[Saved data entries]
━━━
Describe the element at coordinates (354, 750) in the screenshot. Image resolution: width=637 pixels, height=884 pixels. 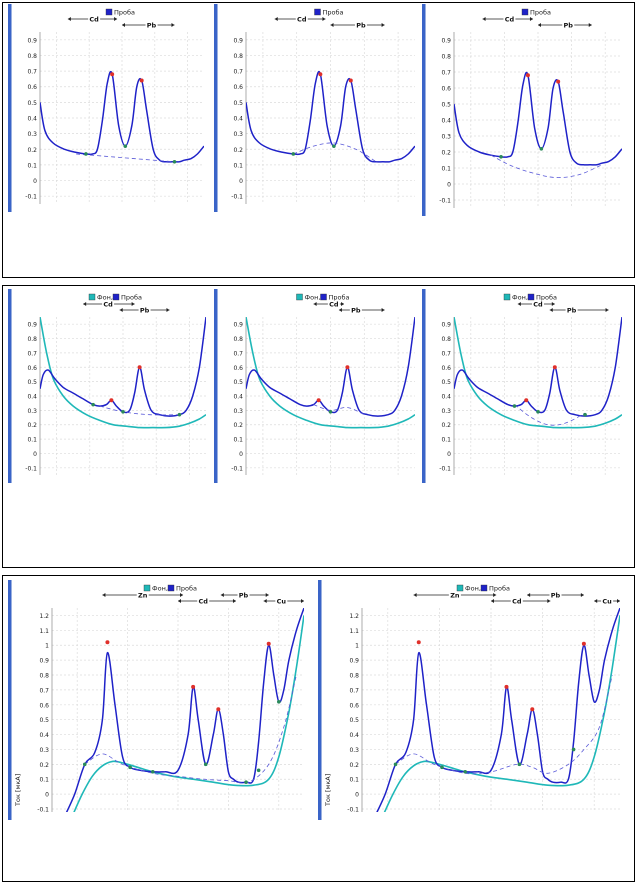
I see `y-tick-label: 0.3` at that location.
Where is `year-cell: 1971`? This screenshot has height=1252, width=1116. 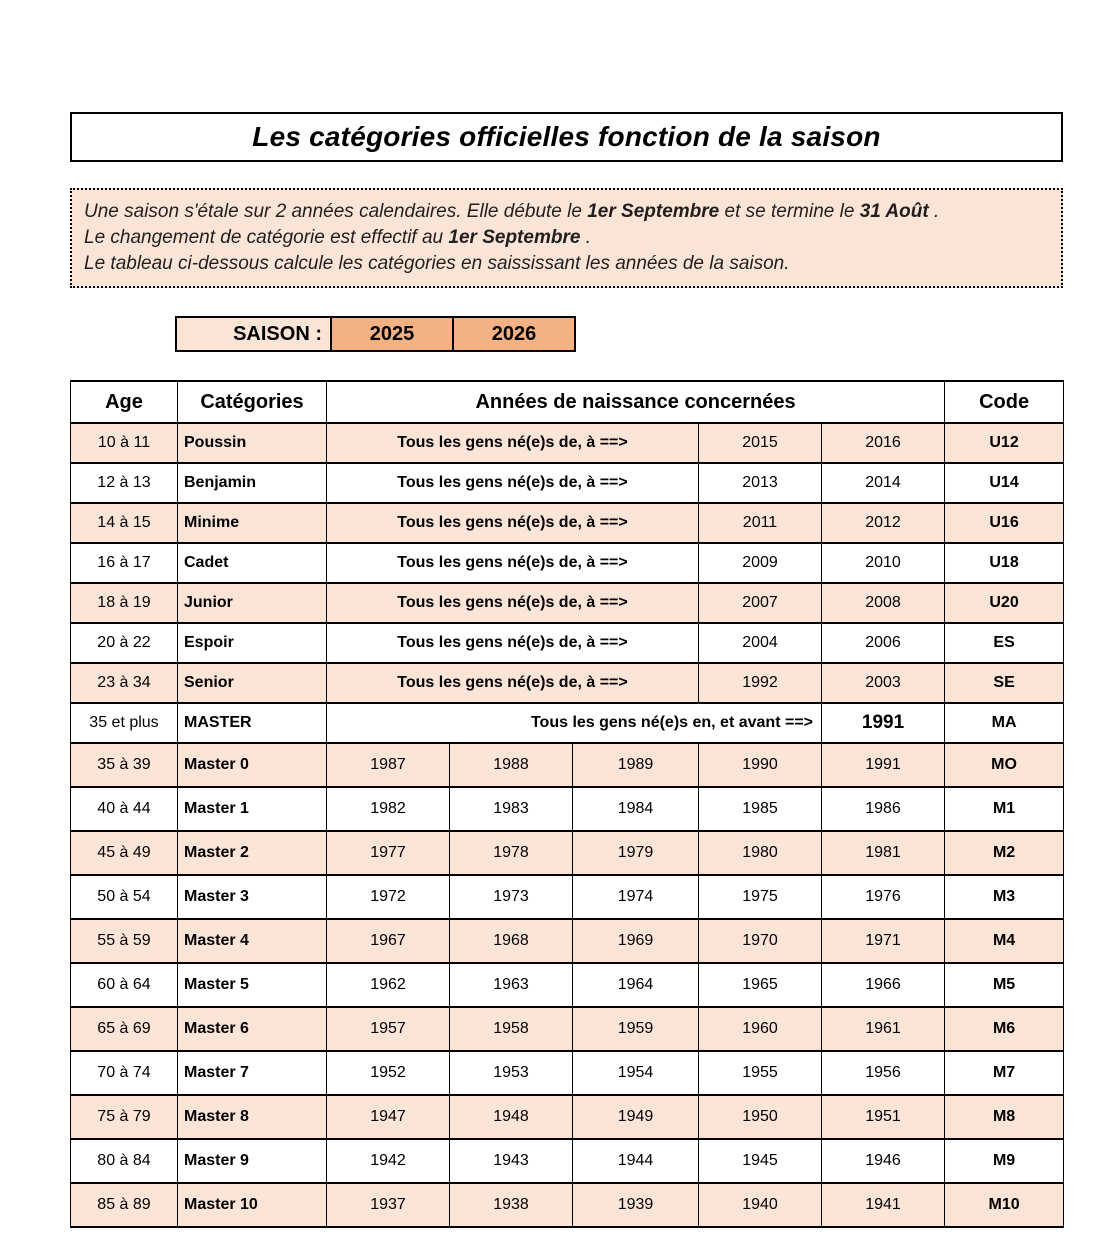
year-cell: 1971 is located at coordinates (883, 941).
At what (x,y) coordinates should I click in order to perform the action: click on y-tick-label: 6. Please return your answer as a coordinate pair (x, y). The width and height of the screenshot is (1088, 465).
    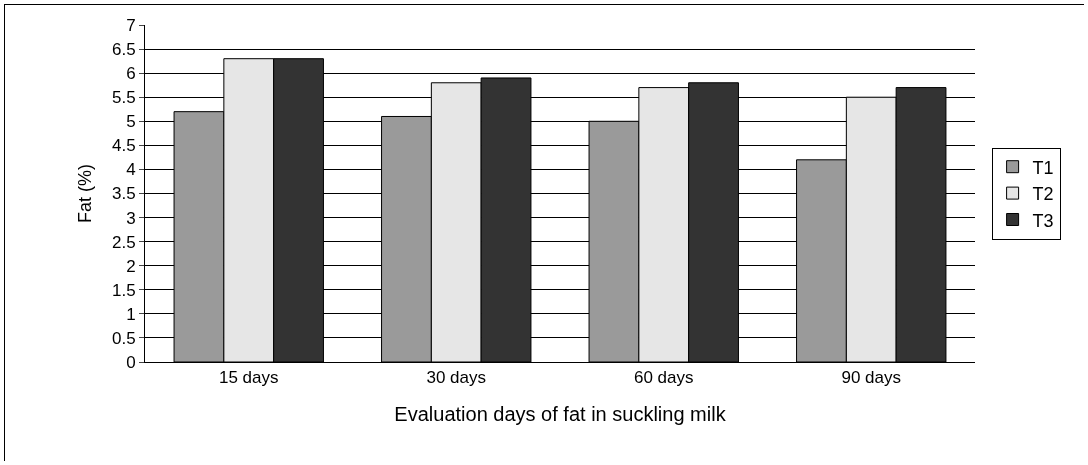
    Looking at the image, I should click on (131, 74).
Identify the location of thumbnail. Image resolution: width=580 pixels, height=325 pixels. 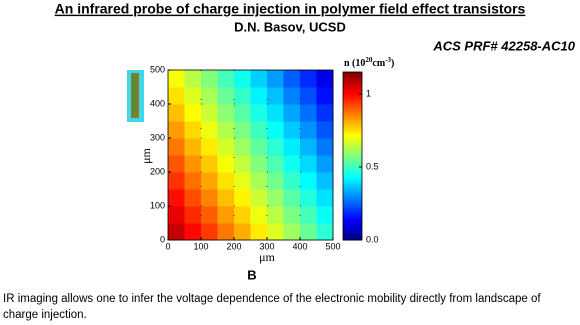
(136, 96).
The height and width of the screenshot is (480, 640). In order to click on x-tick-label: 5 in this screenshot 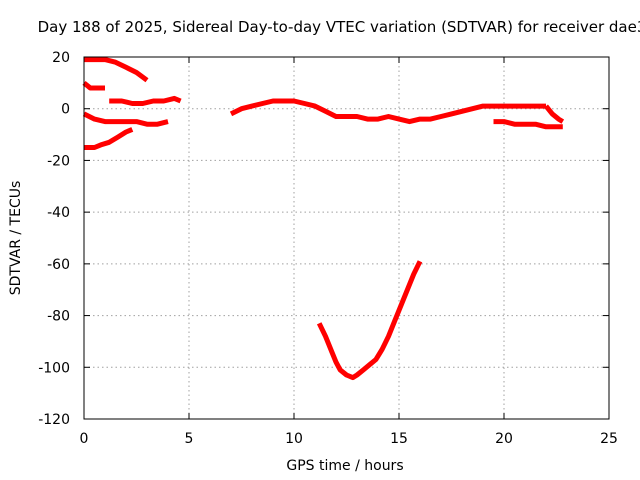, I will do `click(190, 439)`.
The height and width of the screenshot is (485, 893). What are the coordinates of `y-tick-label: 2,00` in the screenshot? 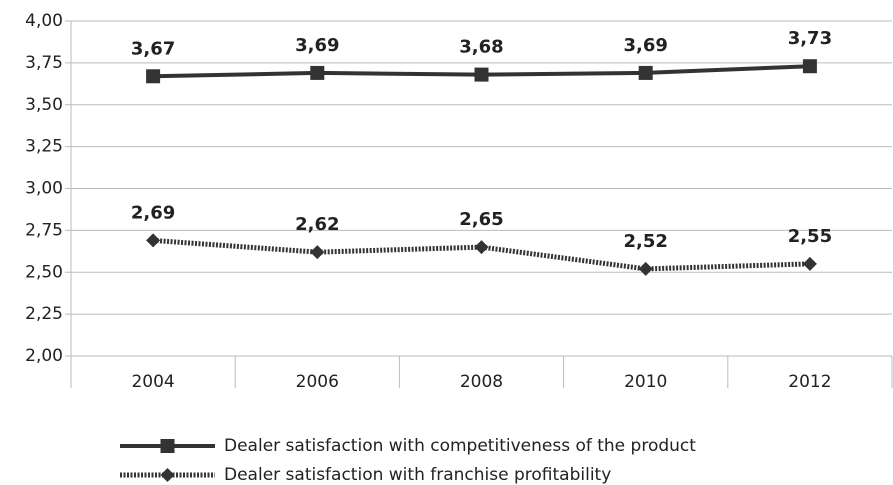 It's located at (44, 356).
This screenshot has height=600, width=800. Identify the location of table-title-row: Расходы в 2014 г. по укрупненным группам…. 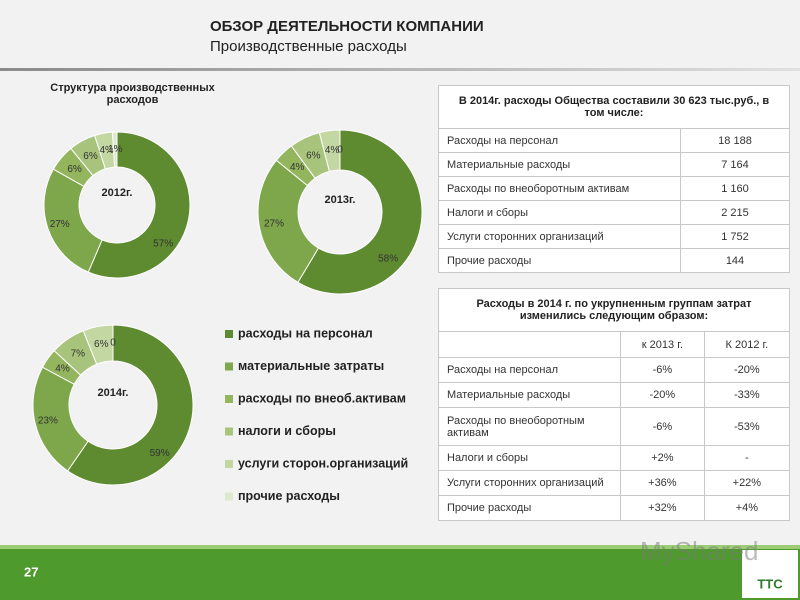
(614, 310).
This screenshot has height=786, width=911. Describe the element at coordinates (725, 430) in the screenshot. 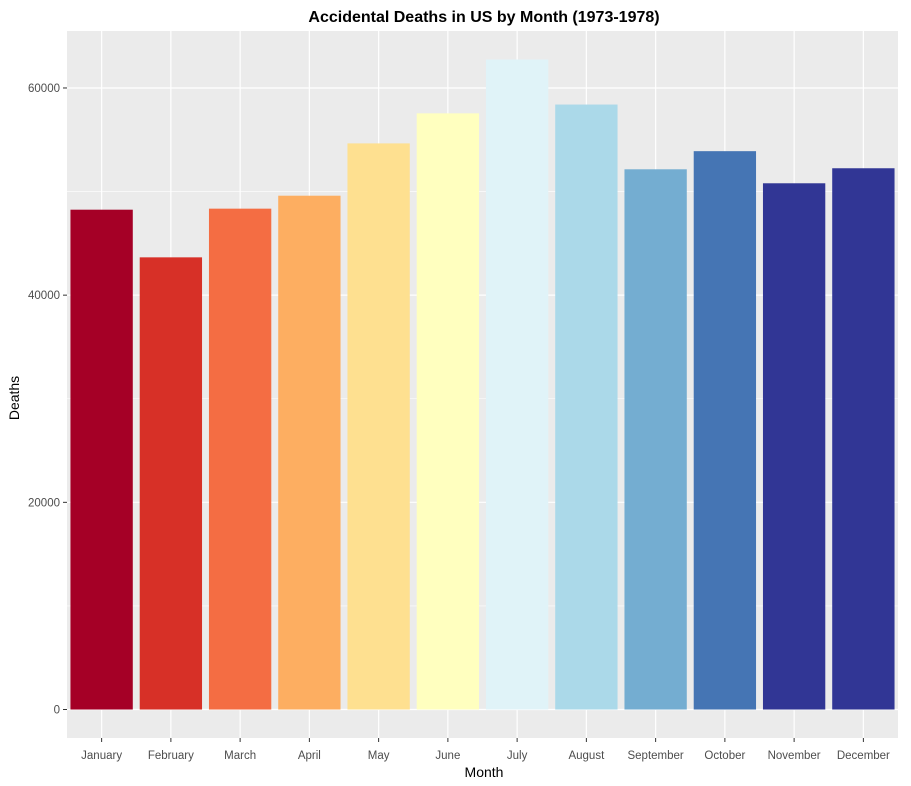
━━━
Copy out the lines of the material word for word, from the line containing "This screenshot has height=600, width=800." through the end of the material, both ends included. Leave the pictures out of your copy.

This screenshot has height=600, width=800. Identify the location of table-title-row: Расходы в 2014 г. по укрупненным группам…. 
(614, 310).
This screenshot has height=786, width=911. Describe the element at coordinates (725, 430) in the screenshot. 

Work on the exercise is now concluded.